╭─ Material provided

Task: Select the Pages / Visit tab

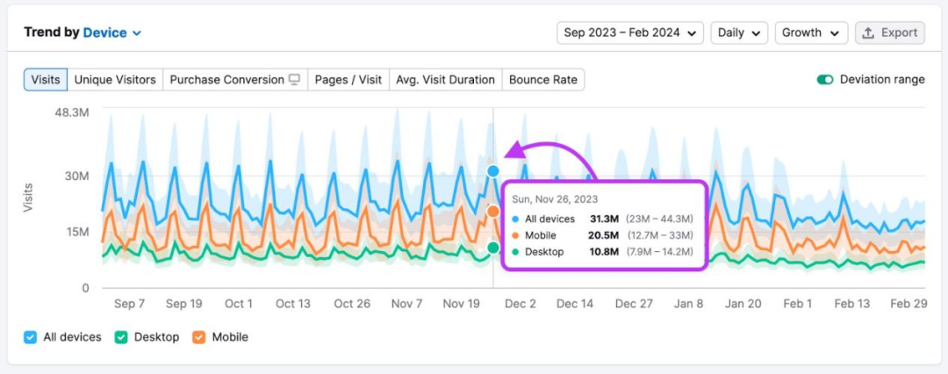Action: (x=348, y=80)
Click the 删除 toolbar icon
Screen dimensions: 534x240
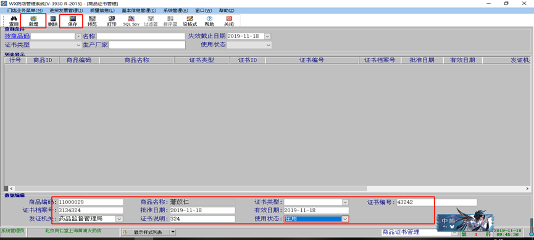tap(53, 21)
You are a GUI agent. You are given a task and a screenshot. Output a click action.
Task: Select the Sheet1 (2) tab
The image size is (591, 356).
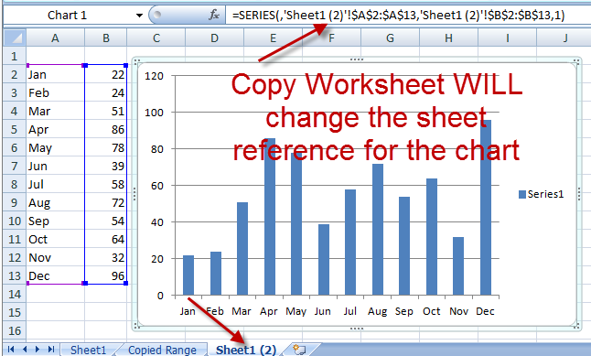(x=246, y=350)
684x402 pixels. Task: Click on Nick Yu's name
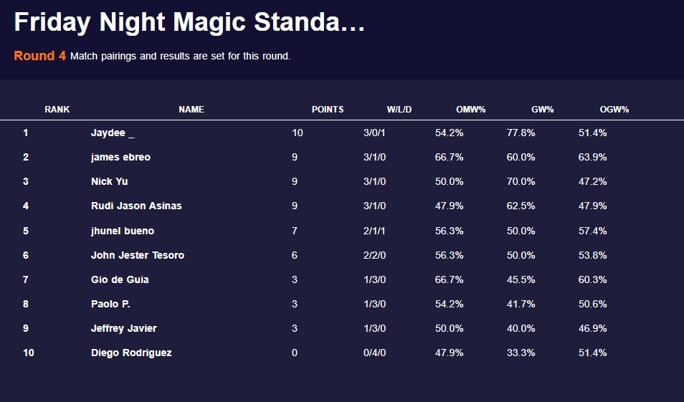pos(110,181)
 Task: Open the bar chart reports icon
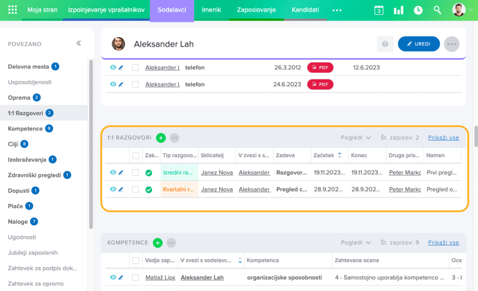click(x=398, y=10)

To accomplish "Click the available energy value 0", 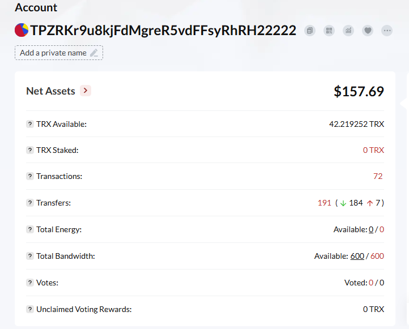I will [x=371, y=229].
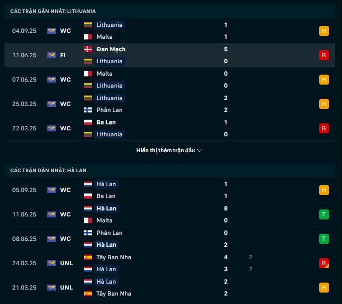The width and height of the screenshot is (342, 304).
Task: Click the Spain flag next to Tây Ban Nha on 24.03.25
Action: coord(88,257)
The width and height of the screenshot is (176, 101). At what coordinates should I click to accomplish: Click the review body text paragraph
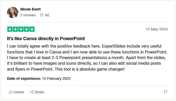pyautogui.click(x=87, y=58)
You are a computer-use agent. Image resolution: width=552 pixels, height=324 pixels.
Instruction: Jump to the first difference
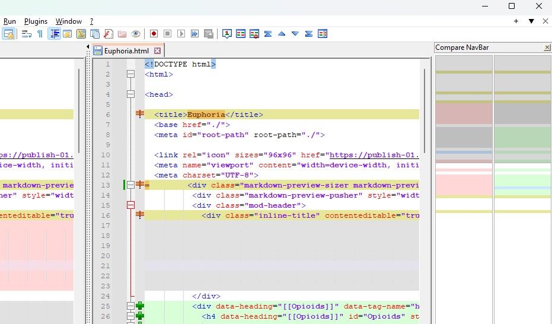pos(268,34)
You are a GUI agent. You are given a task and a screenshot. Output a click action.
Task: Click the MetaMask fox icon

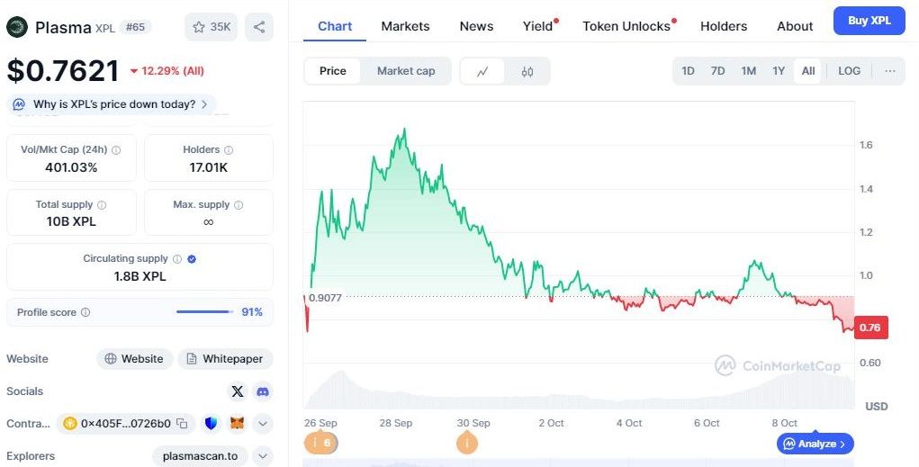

╰─
╭─ Material provided

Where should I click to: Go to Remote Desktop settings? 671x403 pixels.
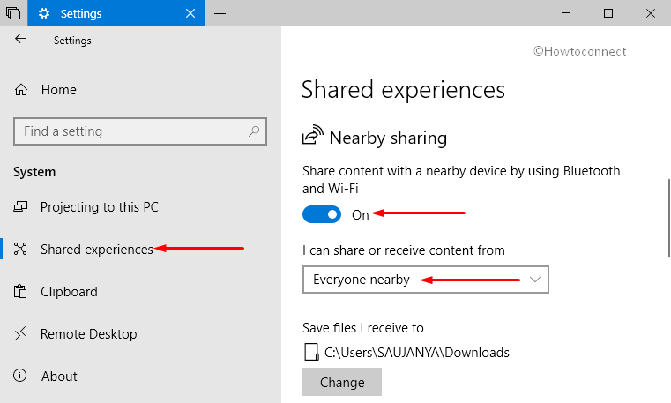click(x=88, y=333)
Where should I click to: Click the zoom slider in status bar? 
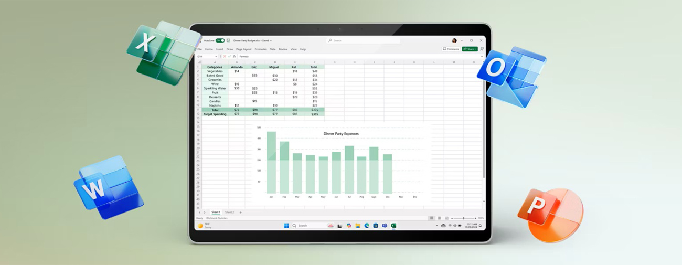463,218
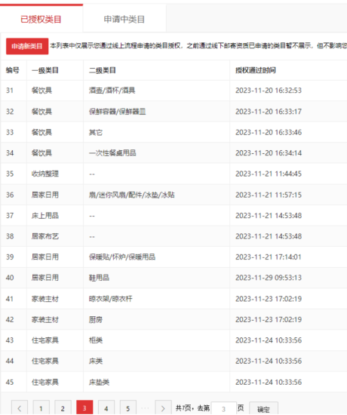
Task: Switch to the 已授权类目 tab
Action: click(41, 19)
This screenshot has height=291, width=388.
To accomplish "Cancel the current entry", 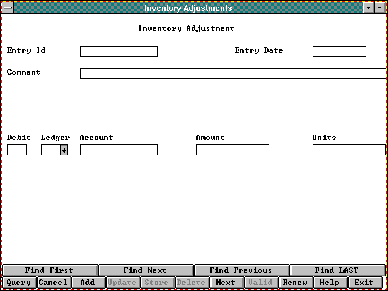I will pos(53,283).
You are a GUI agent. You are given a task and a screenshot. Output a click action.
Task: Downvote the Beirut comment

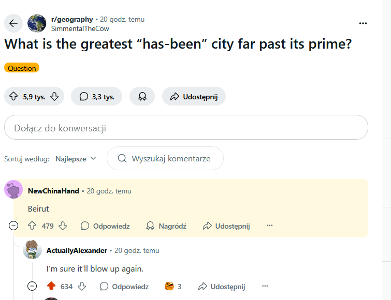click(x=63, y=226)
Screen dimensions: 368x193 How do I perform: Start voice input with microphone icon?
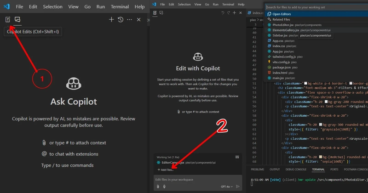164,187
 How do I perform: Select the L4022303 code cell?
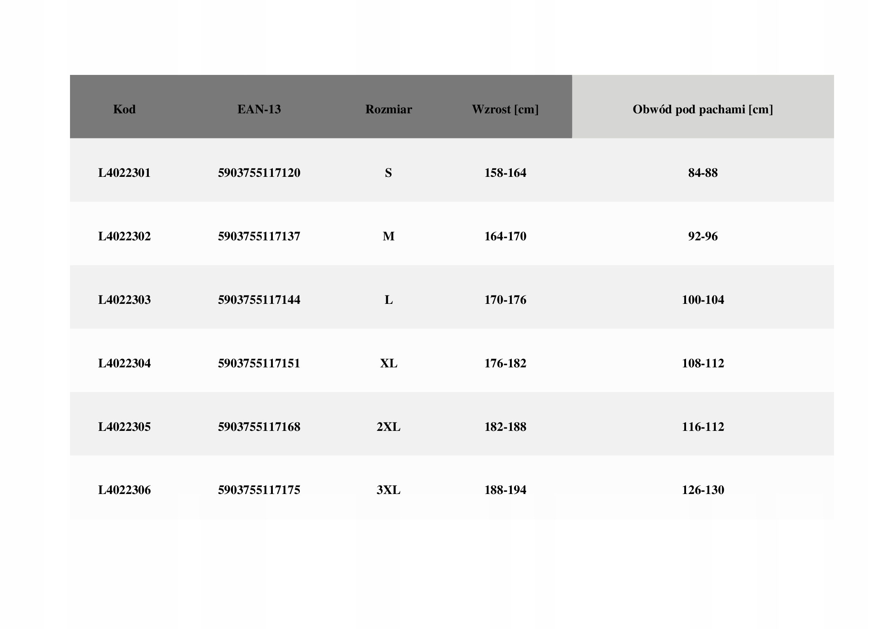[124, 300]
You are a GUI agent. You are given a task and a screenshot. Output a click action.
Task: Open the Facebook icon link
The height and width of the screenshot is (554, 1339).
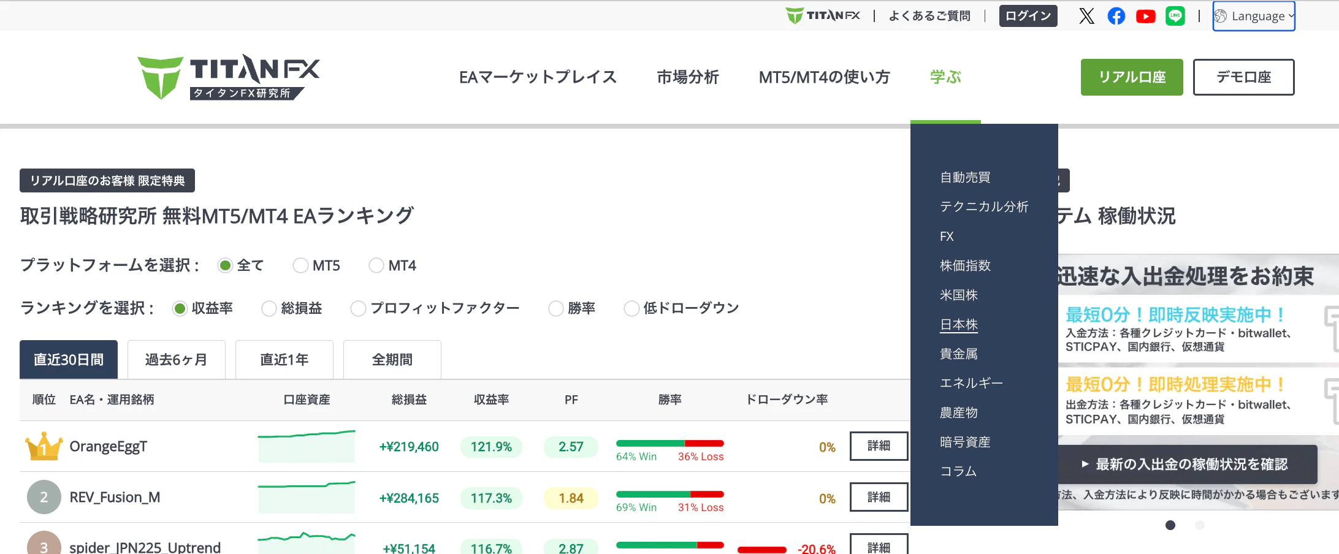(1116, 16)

╰─

> How to complete this task
Using the records above, repeat exactly the run of lines that starts with the line with "Screen dimensions: 368x193" and goes on through the line with "Task: Open the Facebook icon link"; omit each picture.

> Solution to the problem
Screen dimensions: 368x193 How do I perform: Start voice input with microphone icon?
164,187
 How do I perform: Select the L4022303 code cell?
[124, 300]
You are a GUI agent. You are given a task and a screenshot. Output a click action.
Task: Open the Facebook icon link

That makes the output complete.